Comme l'a justement relevé le maire de Sommerau (Bas-Rhin), rencontré par vos rapporteurs, la commune nouvelle est un outil de mutualisation indispensable face aux intercommunalités dites « XXL » qui ne pourront plus exercer efficacement certaines compétences en raison de leur périmètre étendu. Chaque élargissement d'intercommunalités représente, de ce point de vue, un pas en arrière en matière de mutualisation intercommunale mais favorise une coopération communale renforcée par la formule des communes nouvelles.
b) Les inquiétudes liées à l'éventuelle disparition des communes historiques
S'agissant de la représentation des communes historiques au sein des communes nouvelles, le prochain renouvellement général des conseils municipaux représentera sans aucun doute une révolution et engendrera certainement des déceptions.
En effet, si, à titre transitoire, la plupart des communes nouvelles a recouru aux dispositions dérogatoires permettant le maintien de l'effectif de l'ensemble des conseils municipaux des communes historiques au sein du conseil municipal de la commune nouvelle, afin d'associer l'ensemble des élus locaux et de favoriser ainsi le succès d'un tel projet, les communes nouvelles se rapprocheront du droit commun à partir de 2020 en bénéficiant du seul surclassement démographique pour l'effectif de leur conseil municipal avant de l'intégrer totalement au renouvellement suivant, ce qui conduira à une diminution très forte de l'effectif de leur conseil municipal.
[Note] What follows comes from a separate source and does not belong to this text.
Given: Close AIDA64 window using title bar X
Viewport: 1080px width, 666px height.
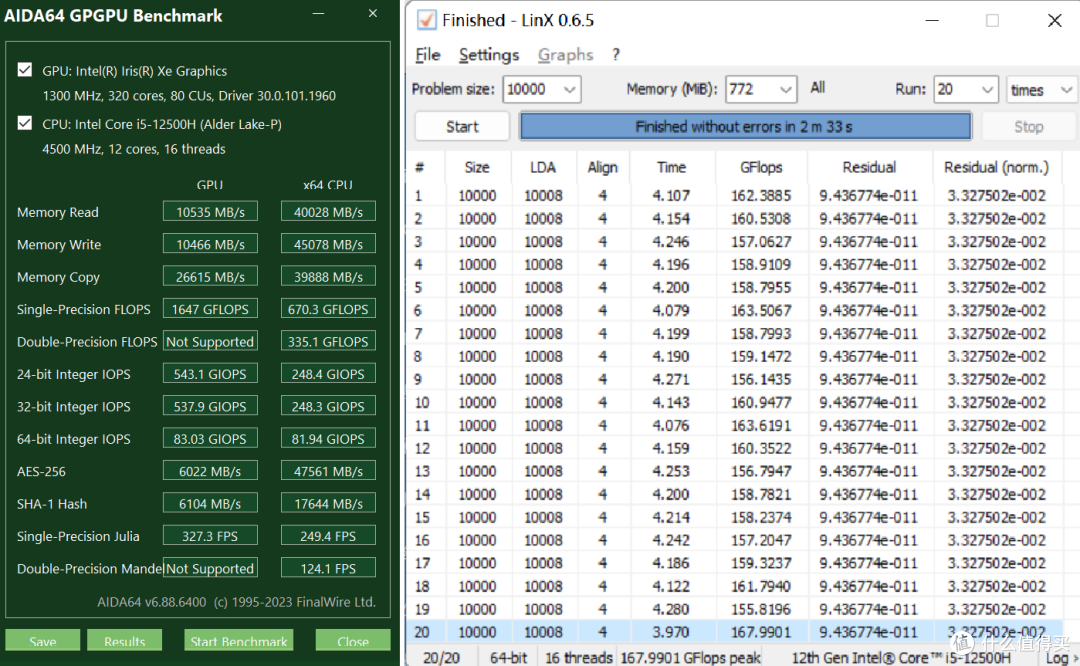Looking at the screenshot, I should point(372,15).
Dans certains cas, il pourra être difficile de garantir la représentation de l'ensemble des anciennes communes historiques au sein du conseil municipal, notamment dans les communes nouvelles issues de la fusion de plusieurs communes peu peuplées.
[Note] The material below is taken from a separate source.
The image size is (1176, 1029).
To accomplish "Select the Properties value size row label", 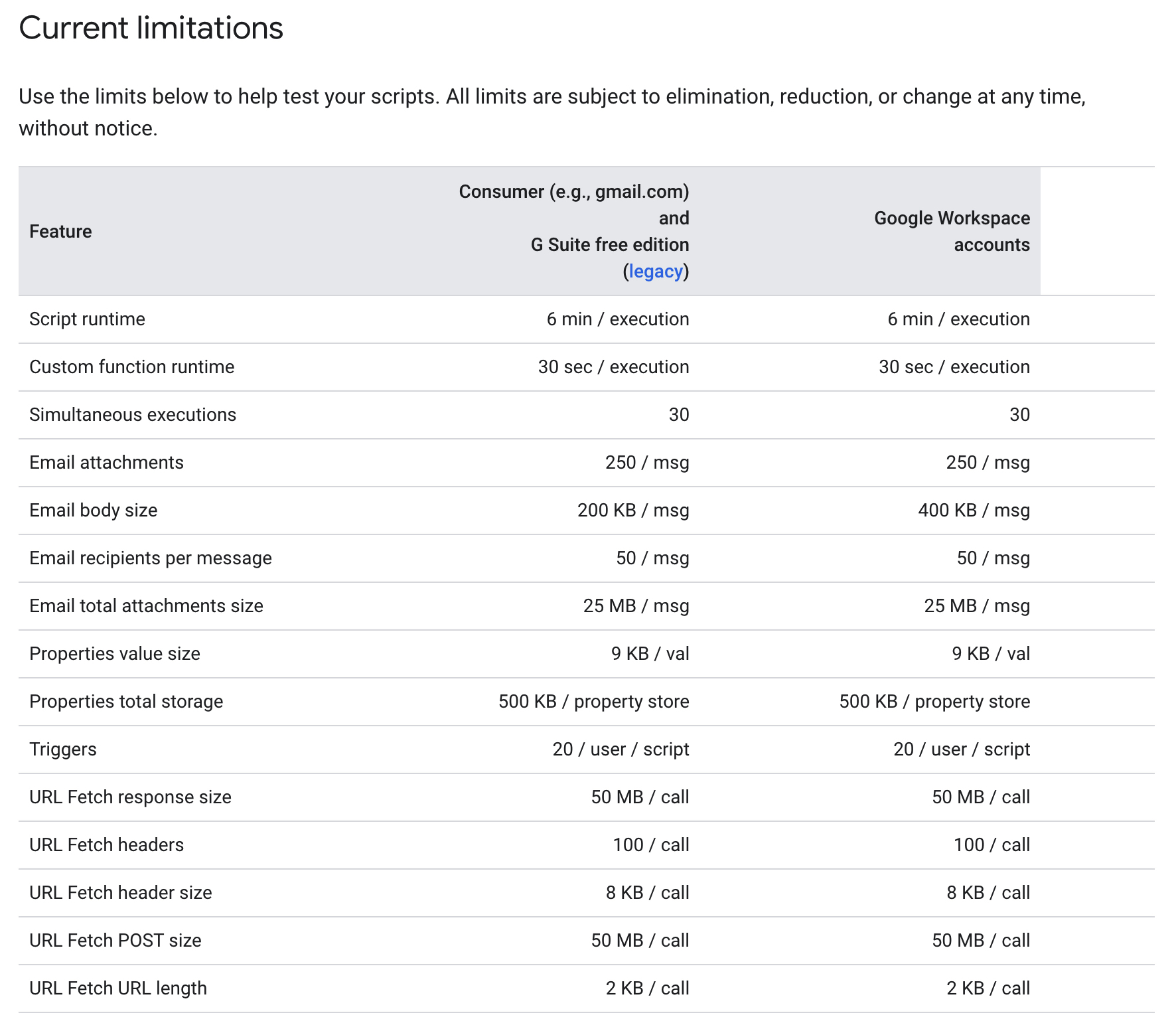I will [x=115, y=654].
Il convient néanmoins de rappeler qu'une commune nouvelle est avant tout une nouvelle collectivité territoriale se substituant à des communes historiques. Elle n'est pas la simple addition de ces dernières mais une nouvelle commune à part entière, avec ses spécificités. Tout projet visant à une fusion de communes doit tenir compte des effets sur la gouvernance de la commune nouvelle avant d'être entrepris. La commune nouvelle est un projet de long terme, non un projet de circonstance destiné à bénéficier de certaines incitations budgétaires dans un contexte - peut-être durable - de baisse des dotations de l'État. En d'autres termes, le seul bénéfice des incitations financières ne garantit pas le succès de ces fusions.
* 21 « Les communes nouvelles, histoire d'une révolution silencieuse : raisons et conditions d'une réussite », rapport d'information n° 563 (2015-2016) de M. Christian Manable et Mme Françoise Gatel, fait au nom de la délégation sénatoriale aux collectivités territoriales et à la décentralisation. Ce rapport est consultable à l'adresse suivante :
http://www.senat.fr/notice-rapport/2015/r15-563-notice.html
* 22 Troisième édition de la Rencontre nationale des communes nouvelles, organisée par l'AMF le 2 mars 2017.